• ACTIVITY: Extract only the lines from the start of the entries below to the line with "Open the article's lead photo", inclusive; omit every picture.

• DATA RECORDS:
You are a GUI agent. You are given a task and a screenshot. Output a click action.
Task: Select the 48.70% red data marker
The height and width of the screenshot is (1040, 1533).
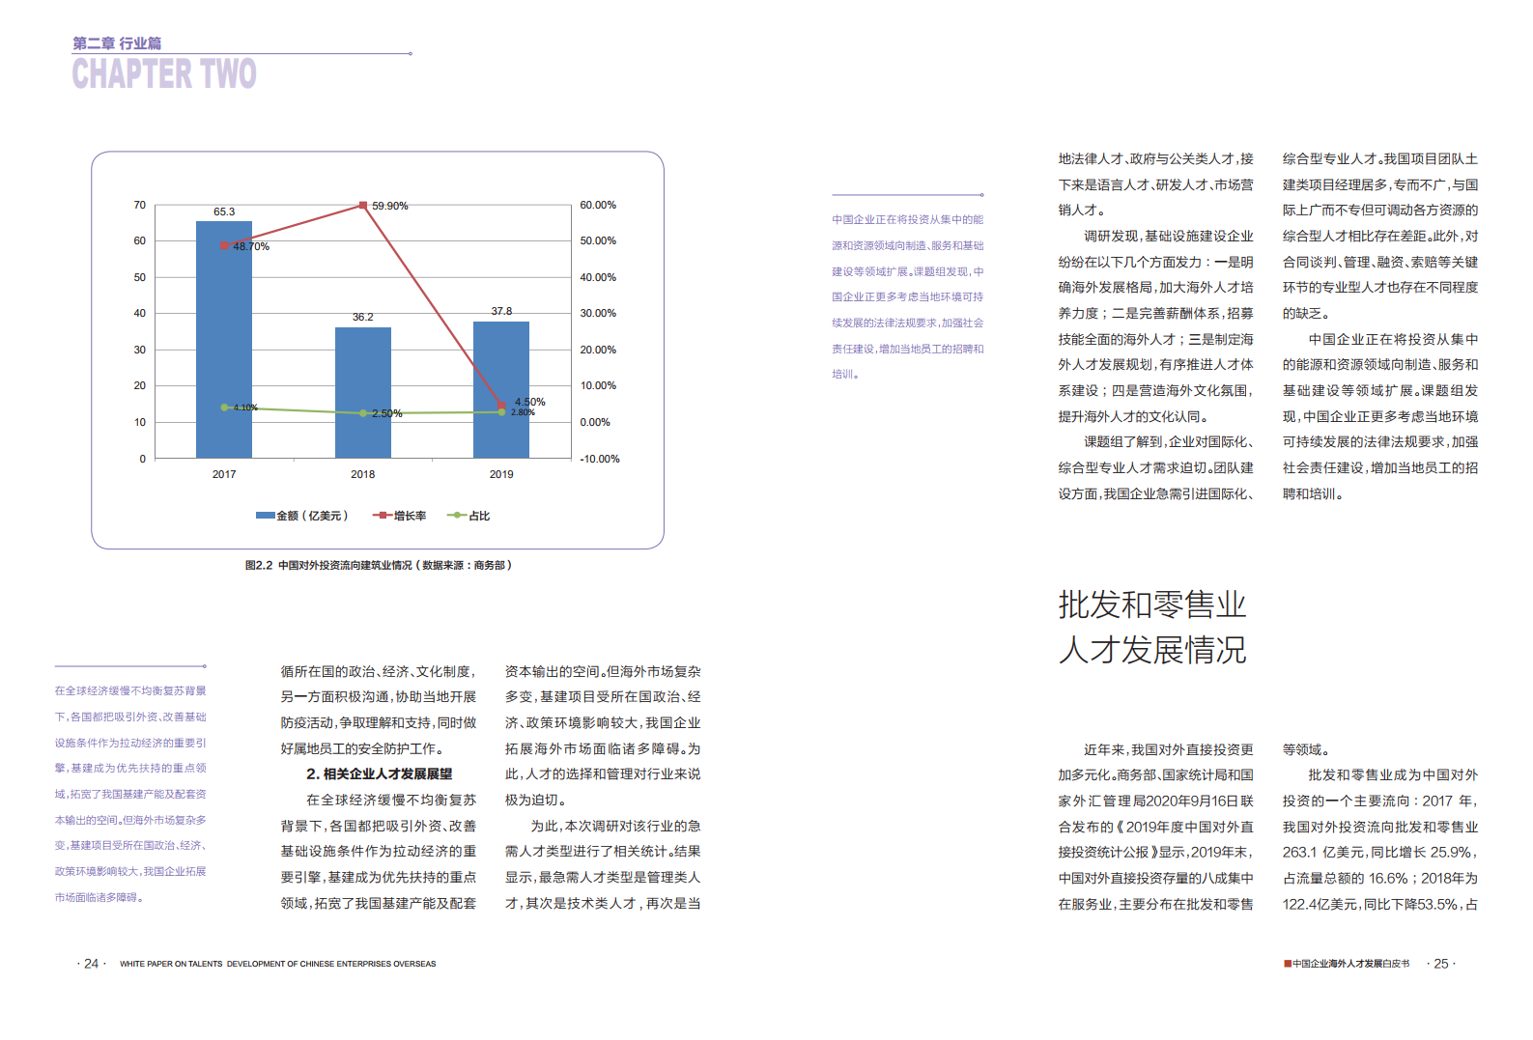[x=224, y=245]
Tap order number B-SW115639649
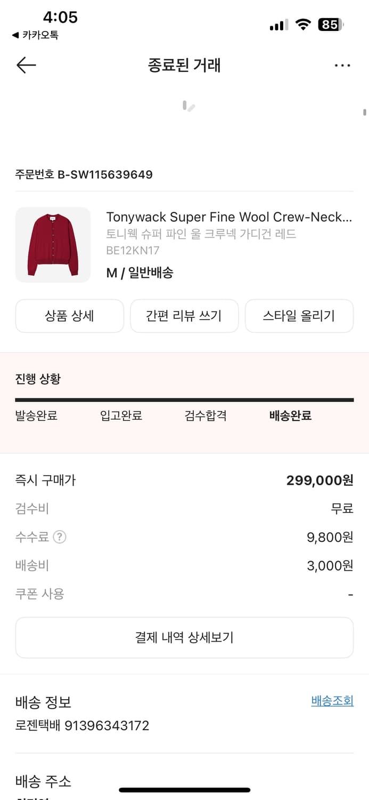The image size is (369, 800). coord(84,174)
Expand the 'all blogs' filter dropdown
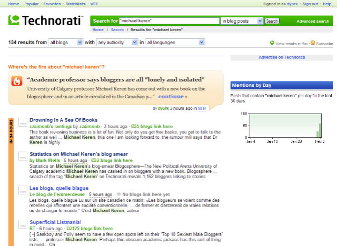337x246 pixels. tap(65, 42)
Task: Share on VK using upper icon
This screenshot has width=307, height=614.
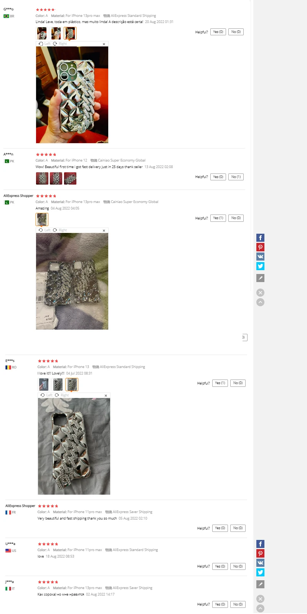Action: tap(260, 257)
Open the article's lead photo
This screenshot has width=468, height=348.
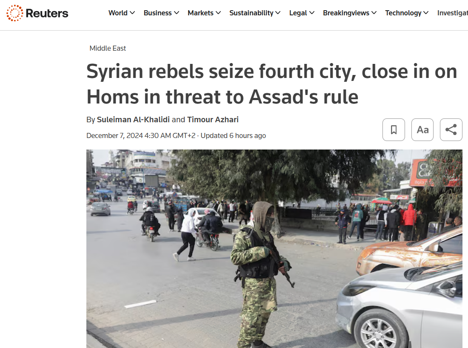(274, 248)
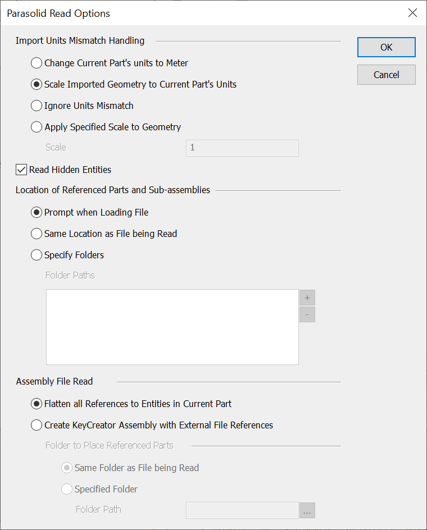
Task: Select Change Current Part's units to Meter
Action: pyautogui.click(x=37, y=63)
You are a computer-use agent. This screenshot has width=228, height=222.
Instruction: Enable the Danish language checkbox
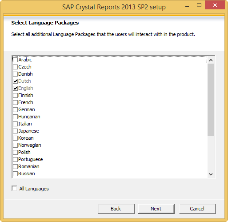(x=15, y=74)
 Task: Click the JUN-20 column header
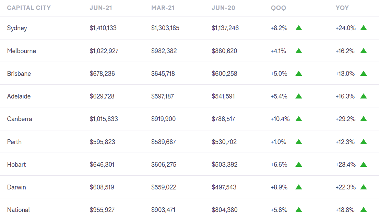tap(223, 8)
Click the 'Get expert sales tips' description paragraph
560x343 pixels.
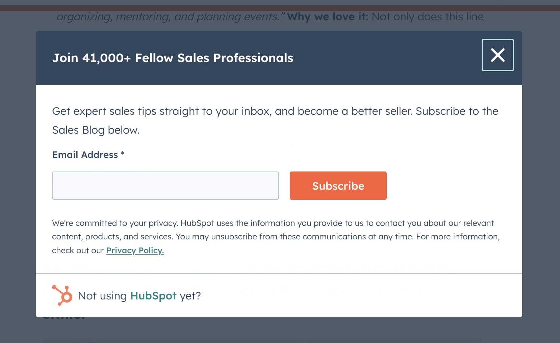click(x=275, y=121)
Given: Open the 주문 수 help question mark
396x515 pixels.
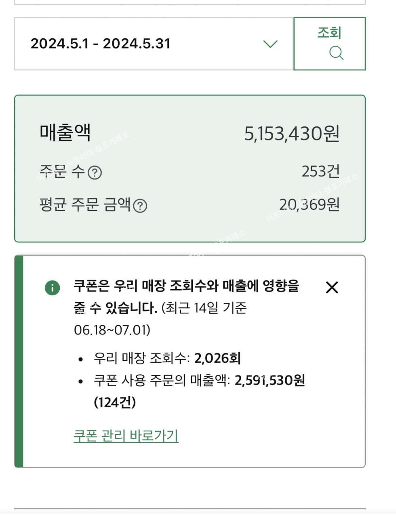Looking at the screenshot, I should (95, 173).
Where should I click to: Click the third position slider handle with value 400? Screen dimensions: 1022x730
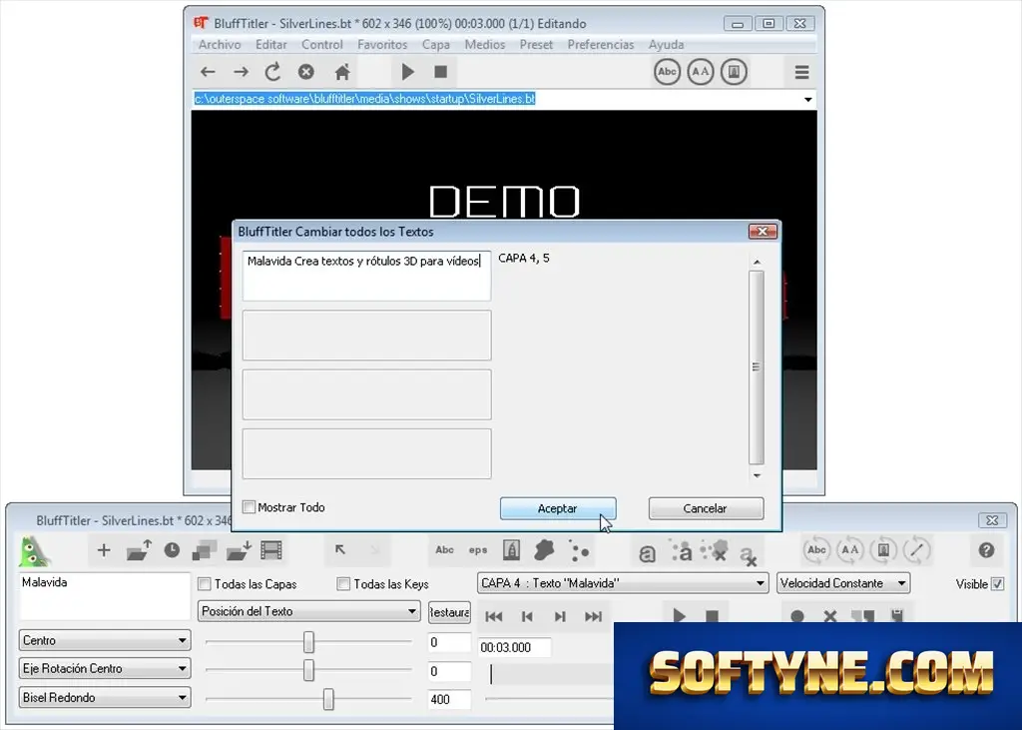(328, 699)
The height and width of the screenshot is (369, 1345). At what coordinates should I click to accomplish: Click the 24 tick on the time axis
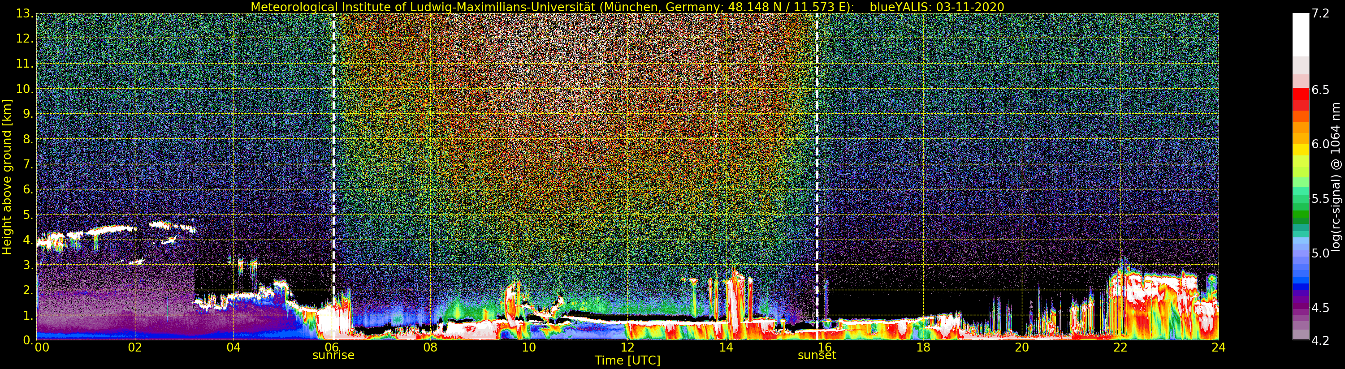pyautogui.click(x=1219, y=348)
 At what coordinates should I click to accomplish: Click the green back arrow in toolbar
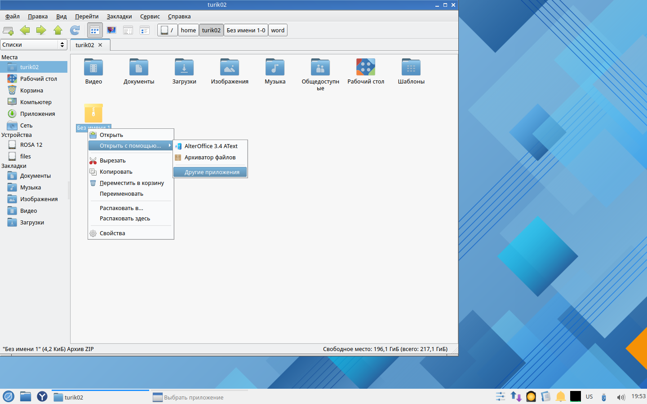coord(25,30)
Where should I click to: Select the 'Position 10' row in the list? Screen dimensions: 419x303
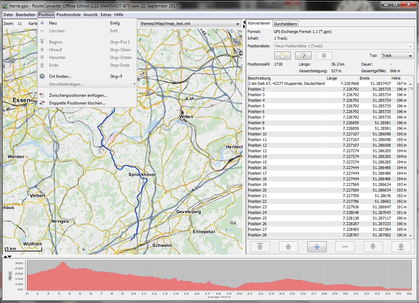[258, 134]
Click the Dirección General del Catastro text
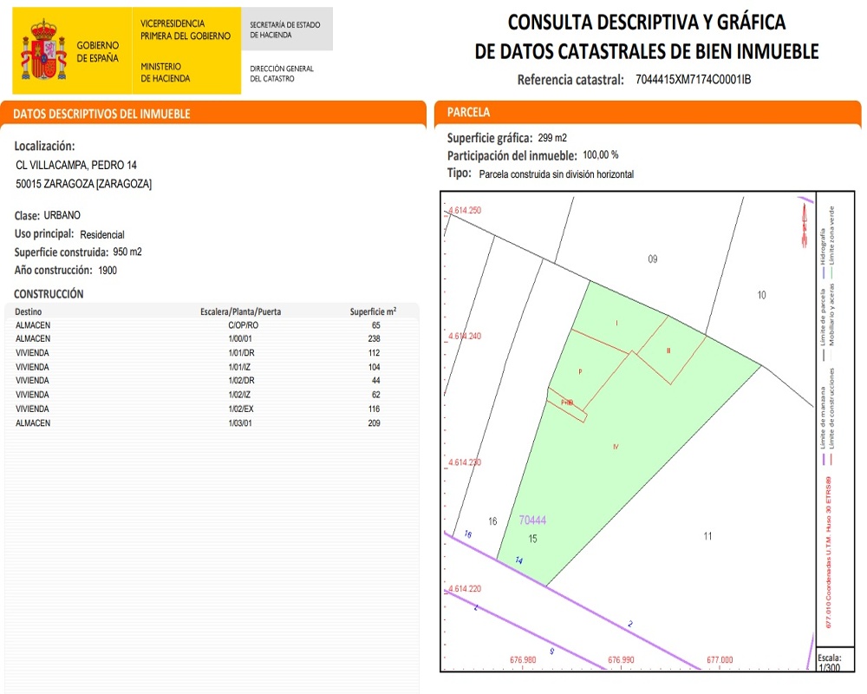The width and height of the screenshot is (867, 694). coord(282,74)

• RESULT BELOW:
You are a GUI agent. You are given a task and a screenshot. Output a click action.
Task: Select the 48.70% red data marker
The height and width of the screenshot is (1040, 1533).
[x=224, y=245]
Tap order number B-SW115639649
The image size is (369, 800). coord(84,174)
Expand the 'all blogs' filter dropdown
337x246 pixels. tap(65, 42)
Task: Share on VK using upper icon
This screenshot has width=307, height=614.
Action: tap(260, 257)
Open the article's lead photo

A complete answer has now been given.